A customer asked me to provide some users with an other Windows UI language on their RDS environment. The users are from the same Active Directory Users OU, accessing one group of RDS Session hosts . This blog talks about how different display UI languages can be applied to an RDS farm.

1. First of all, download the most recent language pack from Microsoft here.

2. After the ISO has been downloaded, right-click ISO and mount it.


3. Browse to: <Mounted drive>\x64\langpacks. In this case G:\x64\langpacks

         4. Copy all or only the required language packs to a file share or a local folder (in this case C:\Temp\Languagepacks on the server that needs the required language packs.

           5. Run the following command: lpksetup /i * /p C:\Temp\Languagepacks. The languagepack will automatically be installed form the specified folder.

         6. Open GPMC (Group Policy Management Console) and create a new policy, specifying the name that shows the UI language in it. For example: ”RDS-UI-Language-(en-us)”.

7. In the policy that was just opened browse to Computer Configuration\Policies\Administrative Templates\System\Group Policy\Configure user Group Policy loopback processing mode and change it to enable and select Replace..

8.  In the same GPO browse to User Configuration\Policies\Administrative Templates\Control Panel\Regional and Language Options and enable the option ”Restrict the UI Languages Windows should use for the selected user” and also select the UI language to be used.


9.  Repeat creating GPO’s for any other language. In my case, I ended up with one GPO as the default UI language was set to Dutch: RDS-UI-Language-(en-us).

         10. Next step is to apply the GPO the OU the RDSH-servers reside. Be sure the GPO link order is specified correctly. In my case the link of the RDS-UI-Language-(en-us) policy was set to 3 and the default RDS GPO was to set 4. This allows the specific language setting to be applied instead of the default UI language that was specified in the default RDS server GPO.

11. Then you need to create an Active Directory security group for example with the name of the UI Language and put users in this group that explicitly need the selected language. This group will be used in the group filtering of the created GPO.


      12. I the security filtering pane first the Authenticated Users group needs to be removed (otherwise all users would get or not get the GPO applied) and add to Active Directory Group that was created previously must be added. The result would usually be that the required UI language is available for users that are part of the specified Active Directory group only. In my case at this customer settings were not applied successfully.

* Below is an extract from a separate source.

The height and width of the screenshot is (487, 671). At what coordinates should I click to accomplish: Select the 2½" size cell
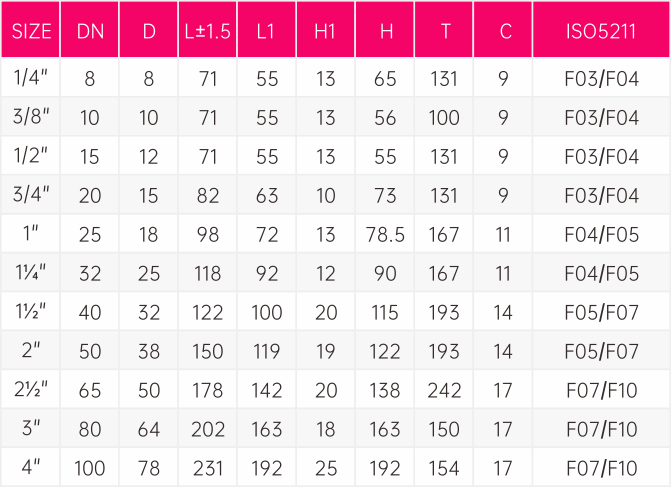[x=30, y=389]
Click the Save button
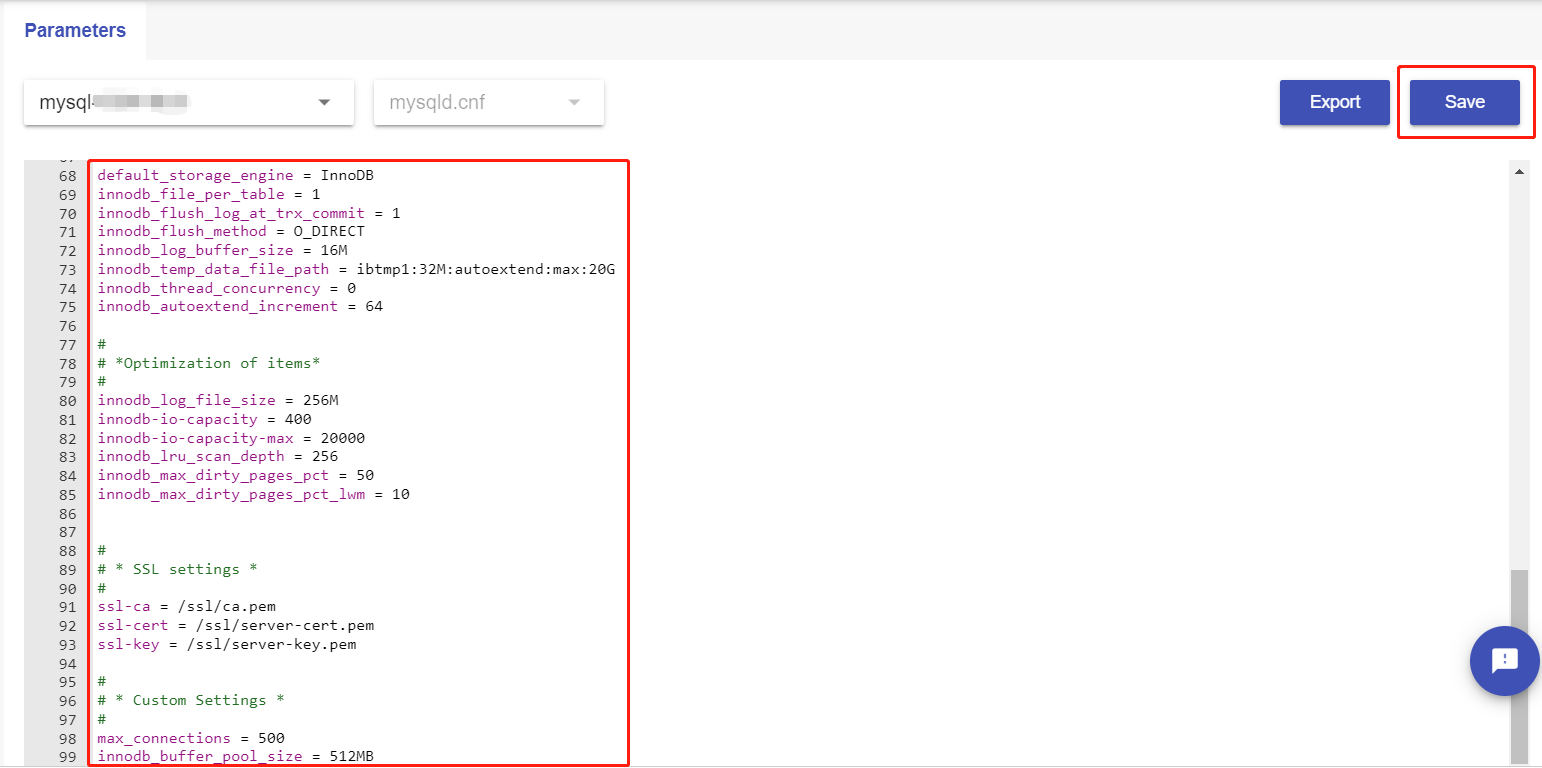1542x768 pixels. click(x=1464, y=102)
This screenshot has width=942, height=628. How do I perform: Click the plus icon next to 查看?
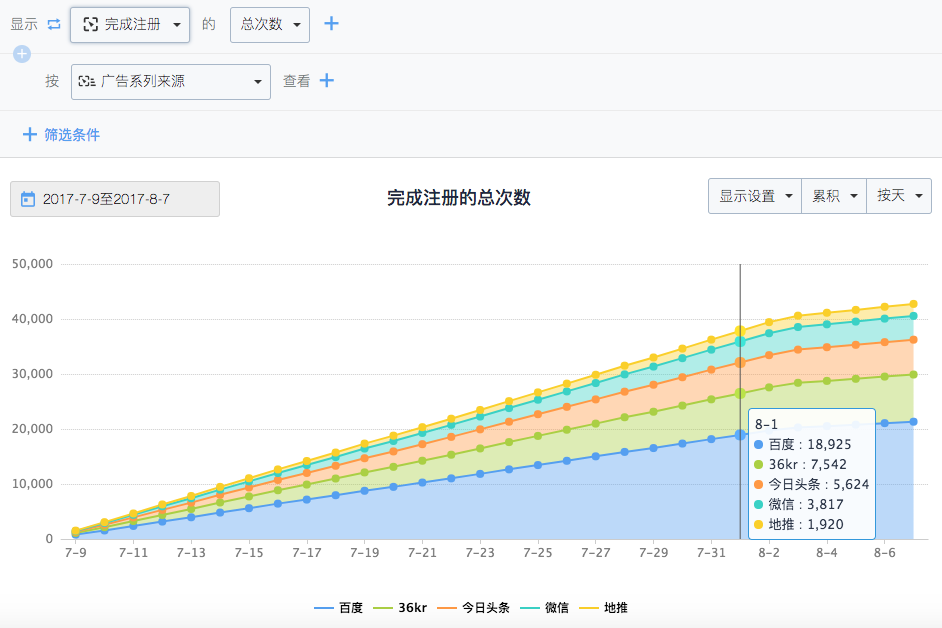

           13. After doing some troubleshooting I found out that the created GPO did not apply successfully. Testing the GPO on another OU with some test users in it worked fine.

The resolution in this case was to also add the RDSH servers of the RDS farm as well to the Security Filtering pane. Then users that were part of the Active Directory RDS UI language group did get to right UI language when they logged in.